— Start STORED DATA —

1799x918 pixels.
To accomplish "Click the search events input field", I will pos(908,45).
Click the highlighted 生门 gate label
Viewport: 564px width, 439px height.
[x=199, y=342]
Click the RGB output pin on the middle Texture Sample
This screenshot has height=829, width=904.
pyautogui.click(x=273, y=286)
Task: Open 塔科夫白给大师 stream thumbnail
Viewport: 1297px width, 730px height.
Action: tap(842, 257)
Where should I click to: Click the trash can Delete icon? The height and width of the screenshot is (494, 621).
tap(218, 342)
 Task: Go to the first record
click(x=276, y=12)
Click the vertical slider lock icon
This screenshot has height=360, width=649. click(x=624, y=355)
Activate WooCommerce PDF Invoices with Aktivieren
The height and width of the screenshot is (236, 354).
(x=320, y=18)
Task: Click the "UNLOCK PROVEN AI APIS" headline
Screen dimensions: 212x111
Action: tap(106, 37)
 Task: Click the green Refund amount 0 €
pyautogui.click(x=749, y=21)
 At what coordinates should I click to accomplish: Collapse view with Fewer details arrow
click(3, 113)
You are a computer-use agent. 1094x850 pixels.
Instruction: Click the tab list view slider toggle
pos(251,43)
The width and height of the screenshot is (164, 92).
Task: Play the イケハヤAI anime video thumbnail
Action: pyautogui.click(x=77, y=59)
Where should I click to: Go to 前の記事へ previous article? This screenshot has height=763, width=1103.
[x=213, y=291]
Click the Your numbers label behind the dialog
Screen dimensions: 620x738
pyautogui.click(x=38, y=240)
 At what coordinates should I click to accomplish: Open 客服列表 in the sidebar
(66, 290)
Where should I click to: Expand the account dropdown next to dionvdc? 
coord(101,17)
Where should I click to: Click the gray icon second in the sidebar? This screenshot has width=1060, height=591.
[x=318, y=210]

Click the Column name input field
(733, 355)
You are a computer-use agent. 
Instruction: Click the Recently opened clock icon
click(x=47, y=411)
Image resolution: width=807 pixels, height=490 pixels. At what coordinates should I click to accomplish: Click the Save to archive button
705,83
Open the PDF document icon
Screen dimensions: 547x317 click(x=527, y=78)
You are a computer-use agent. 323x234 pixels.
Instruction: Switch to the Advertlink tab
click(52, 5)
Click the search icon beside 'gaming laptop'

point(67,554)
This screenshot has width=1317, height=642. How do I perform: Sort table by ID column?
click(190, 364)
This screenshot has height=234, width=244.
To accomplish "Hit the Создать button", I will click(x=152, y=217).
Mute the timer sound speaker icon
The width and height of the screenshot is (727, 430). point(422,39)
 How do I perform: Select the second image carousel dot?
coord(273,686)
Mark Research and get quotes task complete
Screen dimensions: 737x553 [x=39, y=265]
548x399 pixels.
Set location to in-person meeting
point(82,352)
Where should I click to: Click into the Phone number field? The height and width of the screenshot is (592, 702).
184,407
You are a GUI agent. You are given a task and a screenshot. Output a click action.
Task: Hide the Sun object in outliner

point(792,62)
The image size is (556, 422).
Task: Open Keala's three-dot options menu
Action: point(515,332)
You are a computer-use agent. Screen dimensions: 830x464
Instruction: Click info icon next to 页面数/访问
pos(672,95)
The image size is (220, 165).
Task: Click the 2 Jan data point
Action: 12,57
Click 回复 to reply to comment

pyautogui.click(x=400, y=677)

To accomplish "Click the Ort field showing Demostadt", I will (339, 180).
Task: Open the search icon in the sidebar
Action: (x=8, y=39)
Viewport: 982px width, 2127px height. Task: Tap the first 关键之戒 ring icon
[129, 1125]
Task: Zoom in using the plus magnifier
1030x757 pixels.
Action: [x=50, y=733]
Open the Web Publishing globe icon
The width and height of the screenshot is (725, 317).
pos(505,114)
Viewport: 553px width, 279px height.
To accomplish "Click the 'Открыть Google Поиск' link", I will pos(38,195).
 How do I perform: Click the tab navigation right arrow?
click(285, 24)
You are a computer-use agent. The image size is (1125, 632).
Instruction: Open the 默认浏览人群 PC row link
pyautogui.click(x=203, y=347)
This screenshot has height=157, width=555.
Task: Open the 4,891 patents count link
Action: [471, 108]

— End STORED DATA —

* JOB:
Copy every one of the rows above word for word, without changing anything.

* EXERCISE SOLUTION:
1799x918 pixels.
To accomplish "Click the search events input field", I will pos(908,45).
Click the highlighted 生门 gate label
Viewport: 564px width, 439px height.
[x=199, y=342]
Click the RGB output pin on the middle Texture Sample
This screenshot has height=829, width=904.
pyautogui.click(x=273, y=286)
Task: Open 塔科夫白给大师 stream thumbnail
Viewport: 1297px width, 730px height.
Action: tap(842, 257)
Where should I click to: Click the trash can Delete icon? The height and width of the screenshot is (494, 621).
tap(218, 342)
 Task: Go to the first record
click(x=276, y=12)
Click the vertical slider lock icon
This screenshot has height=360, width=649. click(x=624, y=355)
Activate WooCommerce PDF Invoices with Aktivieren
The height and width of the screenshot is (236, 354).
(x=320, y=18)
Task: Click the "UNLOCK PROVEN AI APIS" headline
Screen dimensions: 212x111
Action: tap(106, 37)
 Task: Click the green Refund amount 0 €
pyautogui.click(x=749, y=21)
 At what coordinates should I click to accomplish: Collapse view with Fewer details arrow
click(3, 113)
You are a computer-use agent. 1094x850 pixels.
Instruction: Click the tab list view slider toggle
pos(251,43)
The width and height of the screenshot is (164, 92).
Task: Play the イケハヤAI anime video thumbnail
Action: pyautogui.click(x=77, y=59)
Where should I click to: Go to 前の記事へ previous article? This screenshot has height=763, width=1103.
[x=213, y=291]
Click the Your numbers label behind the dialog
Screen dimensions: 620x738
pyautogui.click(x=38, y=240)
 At what coordinates should I click to accomplish: Open 客服列表 in the sidebar
(66, 290)
Where should I click to: Expand the account dropdown next to dionvdc? 
coord(101,17)
Where should I click to: Click the gray icon second in the sidebar? This screenshot has width=1060, height=591.
[x=318, y=210]

Click the Column name input field
(733, 355)
You are a computer-use agent. 
Instruction: Click the Recently opened clock icon
click(x=47, y=411)
Image resolution: width=807 pixels, height=490 pixels. At what coordinates should I click to accomplish: Click the Save to archive button
705,83
Open the PDF document icon
Screen dimensions: 547x317 click(x=527, y=78)
You are a computer-use agent. 323x234 pixels.
Instruction: Switch to the Advertlink tab
click(52, 5)
Click the search icon beside 'gaming laptop'

point(67,554)
This screenshot has width=1317, height=642. How do I perform: Sort table by ID column?
click(190, 364)
This screenshot has height=234, width=244.
To accomplish "Hit the Создать button", I will click(x=152, y=217).
Mute the timer sound speaker icon
The width and height of the screenshot is (727, 430). point(422,39)
 How do I perform: Select the second image carousel dot?
coord(273,686)
Mark Research and get quotes task complete
Screen dimensions: 737x553 [x=39, y=265]
548x399 pixels.
Set location to in-person meeting
point(82,352)
Where should I click to: Click into the Phone number field? The height and width of the screenshot is (592, 702).
184,407
You are a GUI agent. You are given a task and a screenshot. Output a click action.
Task: Hide the Sun object in outliner

point(792,62)
The image size is (556, 422).
Task: Open Keala's three-dot options menu
Action: point(515,332)
You are a computer-use agent. Screen dimensions: 830x464
Instruction: Click info icon next to 页面数/访问
pos(672,95)
The image size is (220, 165).
Task: Click the 2 Jan data point
Action: 12,57
Click 回复 to reply to comment

pyautogui.click(x=400, y=677)

To accomplish "Click the Ort field showing Demostadt", I will (339, 180).
Task: Open the search icon in the sidebar
Action: (x=8, y=39)
Viewport: 982px width, 2127px height. Task: Tap the first 关键之戒 ring icon
[129, 1125]
Task: Zoom in using the plus magnifier
1030x757 pixels.
Action: [x=50, y=733]
Open the Web Publishing globe icon
The width and height of the screenshot is (725, 317).
pos(505,114)
Viewport: 553px width, 279px height.
To accomplish "Click the 'Открыть Google Поиск' link", I will pos(38,195).
 How do I perform: Click the tab navigation right arrow?
click(285, 24)
You are a computer-use agent. The image size is (1125, 632).
Instruction: Open the 默认浏览人群 PC row link
pyautogui.click(x=203, y=347)
This screenshot has height=157, width=555.
Task: Open the 4,891 patents count link
Action: [471, 108]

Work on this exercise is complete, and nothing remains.